7

I have a dataframe similar to this one

ID <- c(1,1,1,1,1,2,2,2,2,2,3,3,3,3,3)
p1 <- c(21000, 23400, 26800, 2345, 23464, 34563, 456433, 56543, 34543,3524, 353, 3432, 4542, 6343, 4534 )
p2 <- c(234235, 2342342, 32, 23432, 23423, 2342342, 34, 2343, 23434, 23434, 34, 234, 2343, 34, 5)
my.df <- data.frame(ID, p1, p2)

Now I would like to scale the values in p1 and p2 depending on their ID. So not the whole column would be scaled like when using the tapply() function, but rather scaling is done once for all values for ID 1, then for all values for ID 2 etc.
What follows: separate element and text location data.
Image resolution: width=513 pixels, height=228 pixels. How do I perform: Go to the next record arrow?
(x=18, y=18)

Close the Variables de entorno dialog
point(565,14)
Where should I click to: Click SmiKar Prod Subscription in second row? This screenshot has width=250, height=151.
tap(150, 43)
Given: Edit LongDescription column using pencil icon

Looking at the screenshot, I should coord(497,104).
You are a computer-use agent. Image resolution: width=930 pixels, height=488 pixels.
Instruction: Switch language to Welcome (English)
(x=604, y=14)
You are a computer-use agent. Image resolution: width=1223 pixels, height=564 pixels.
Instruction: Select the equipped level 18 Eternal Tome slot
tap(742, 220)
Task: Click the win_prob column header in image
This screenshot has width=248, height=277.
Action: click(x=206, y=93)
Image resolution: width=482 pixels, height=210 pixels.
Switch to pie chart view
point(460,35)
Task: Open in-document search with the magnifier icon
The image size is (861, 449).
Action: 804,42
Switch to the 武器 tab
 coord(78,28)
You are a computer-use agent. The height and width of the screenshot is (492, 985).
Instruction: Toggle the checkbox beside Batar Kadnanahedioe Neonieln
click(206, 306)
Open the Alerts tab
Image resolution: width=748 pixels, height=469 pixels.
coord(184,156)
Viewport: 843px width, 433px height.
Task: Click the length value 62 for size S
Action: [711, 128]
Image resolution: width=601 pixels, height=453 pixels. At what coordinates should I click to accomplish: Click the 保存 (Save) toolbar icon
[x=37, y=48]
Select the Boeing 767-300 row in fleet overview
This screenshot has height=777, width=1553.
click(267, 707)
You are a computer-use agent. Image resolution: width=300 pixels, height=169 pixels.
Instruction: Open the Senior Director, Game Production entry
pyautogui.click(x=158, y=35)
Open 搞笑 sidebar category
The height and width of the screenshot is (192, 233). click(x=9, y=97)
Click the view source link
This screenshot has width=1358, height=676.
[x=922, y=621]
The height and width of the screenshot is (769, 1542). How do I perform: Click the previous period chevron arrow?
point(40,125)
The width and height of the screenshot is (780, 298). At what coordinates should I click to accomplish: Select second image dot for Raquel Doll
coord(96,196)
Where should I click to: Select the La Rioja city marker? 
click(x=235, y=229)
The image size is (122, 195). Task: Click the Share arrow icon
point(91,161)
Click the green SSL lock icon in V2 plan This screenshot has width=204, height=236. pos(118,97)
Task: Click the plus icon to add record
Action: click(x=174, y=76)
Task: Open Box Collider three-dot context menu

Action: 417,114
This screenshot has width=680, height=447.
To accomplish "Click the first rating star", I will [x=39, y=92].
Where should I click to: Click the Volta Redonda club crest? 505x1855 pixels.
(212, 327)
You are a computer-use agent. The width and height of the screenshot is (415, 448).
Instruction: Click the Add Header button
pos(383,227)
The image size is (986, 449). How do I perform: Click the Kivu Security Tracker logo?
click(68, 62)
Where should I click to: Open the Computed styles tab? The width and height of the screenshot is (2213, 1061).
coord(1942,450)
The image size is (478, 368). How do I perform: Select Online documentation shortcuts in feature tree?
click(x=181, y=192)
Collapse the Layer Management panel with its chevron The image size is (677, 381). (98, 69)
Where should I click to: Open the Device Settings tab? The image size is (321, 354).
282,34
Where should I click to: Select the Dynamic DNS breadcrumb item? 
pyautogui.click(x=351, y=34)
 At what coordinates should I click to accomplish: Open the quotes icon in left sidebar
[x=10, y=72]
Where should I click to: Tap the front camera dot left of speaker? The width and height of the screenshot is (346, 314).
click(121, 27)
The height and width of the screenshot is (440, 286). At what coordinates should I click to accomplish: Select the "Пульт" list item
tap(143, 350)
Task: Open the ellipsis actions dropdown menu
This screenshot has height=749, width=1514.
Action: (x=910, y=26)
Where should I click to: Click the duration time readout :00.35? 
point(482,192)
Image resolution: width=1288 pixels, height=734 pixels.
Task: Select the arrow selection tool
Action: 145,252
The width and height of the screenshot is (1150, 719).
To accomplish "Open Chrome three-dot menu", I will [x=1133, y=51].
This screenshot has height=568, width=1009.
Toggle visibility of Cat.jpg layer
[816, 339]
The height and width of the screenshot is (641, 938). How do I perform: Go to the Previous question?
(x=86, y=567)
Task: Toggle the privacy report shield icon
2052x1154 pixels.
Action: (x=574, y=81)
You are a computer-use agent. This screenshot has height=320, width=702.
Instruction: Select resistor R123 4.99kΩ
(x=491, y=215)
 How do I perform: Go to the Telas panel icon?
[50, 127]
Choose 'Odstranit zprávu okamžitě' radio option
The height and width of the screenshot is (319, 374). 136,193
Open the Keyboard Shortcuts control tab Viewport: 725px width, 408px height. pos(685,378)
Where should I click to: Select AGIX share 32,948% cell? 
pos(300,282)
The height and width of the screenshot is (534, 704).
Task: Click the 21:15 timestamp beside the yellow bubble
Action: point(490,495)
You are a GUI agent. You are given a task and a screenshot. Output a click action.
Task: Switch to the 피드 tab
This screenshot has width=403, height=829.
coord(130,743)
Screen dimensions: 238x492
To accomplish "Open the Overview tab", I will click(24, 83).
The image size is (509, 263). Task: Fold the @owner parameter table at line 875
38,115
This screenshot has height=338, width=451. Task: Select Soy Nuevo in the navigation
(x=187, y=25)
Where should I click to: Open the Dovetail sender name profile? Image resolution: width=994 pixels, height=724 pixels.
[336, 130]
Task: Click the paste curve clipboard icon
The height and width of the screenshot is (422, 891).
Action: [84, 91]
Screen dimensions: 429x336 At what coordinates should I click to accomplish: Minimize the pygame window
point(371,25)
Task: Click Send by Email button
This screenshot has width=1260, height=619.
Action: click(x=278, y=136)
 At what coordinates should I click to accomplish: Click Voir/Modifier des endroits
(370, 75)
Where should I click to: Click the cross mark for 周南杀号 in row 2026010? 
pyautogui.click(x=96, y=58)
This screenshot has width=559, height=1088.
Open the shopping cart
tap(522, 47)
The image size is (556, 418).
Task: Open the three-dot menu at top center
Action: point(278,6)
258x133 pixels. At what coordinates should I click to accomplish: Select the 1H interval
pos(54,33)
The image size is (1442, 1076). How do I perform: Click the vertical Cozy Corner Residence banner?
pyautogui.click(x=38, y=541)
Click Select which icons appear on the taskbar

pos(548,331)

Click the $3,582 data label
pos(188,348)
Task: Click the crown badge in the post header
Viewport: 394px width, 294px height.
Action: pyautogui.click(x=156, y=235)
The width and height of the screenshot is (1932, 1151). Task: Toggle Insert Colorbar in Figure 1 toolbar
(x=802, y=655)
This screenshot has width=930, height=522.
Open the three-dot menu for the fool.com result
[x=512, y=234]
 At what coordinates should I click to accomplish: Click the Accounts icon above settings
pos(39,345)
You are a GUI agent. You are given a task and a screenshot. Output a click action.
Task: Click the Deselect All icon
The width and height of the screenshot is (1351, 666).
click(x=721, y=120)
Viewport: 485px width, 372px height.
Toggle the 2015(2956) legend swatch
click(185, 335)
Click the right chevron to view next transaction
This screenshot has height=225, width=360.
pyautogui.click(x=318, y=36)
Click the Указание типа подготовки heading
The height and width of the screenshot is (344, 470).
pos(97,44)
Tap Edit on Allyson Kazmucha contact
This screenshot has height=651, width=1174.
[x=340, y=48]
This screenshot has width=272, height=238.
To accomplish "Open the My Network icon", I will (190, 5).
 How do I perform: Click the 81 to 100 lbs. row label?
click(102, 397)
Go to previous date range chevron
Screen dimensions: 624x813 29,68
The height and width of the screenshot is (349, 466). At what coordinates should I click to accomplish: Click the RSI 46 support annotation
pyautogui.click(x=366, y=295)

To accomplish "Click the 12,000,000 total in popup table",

Same for scaling of p2. The new dataframe should consist of the scaled values.

I already tried

df_scaled <- ddply(my.df, my.df$ID, scale(my.df$p1))

but get the error message

.fun is not a function.

Thanks for your help!

GNee
  • 147
  • 1
  • 2
  • 10

1 Answers1

4

dplyr makes this easy:

ID <- c(1,1,1,1,1,2,2,2,2,2,3,3,3,3,3)
p1 <- c(21000, 23400, 26800, 2345, 23464, 34563, 456433, 56543, 34543,3524, 353, 3432, 4542, 6343, 4534 )
p2 <- c(234235, 2342342, 32, 23432, 23423, 2342342, 34, 2343, 23434, 23434, 34, 234, 2343, 34, 5)
my.df <- data.frame(ID, p1, p2)

library(dplyr)
df_scaled <- my.df %>% group_by(ID) %>% mutate(p1 = scale(p1), p2=scale(p2))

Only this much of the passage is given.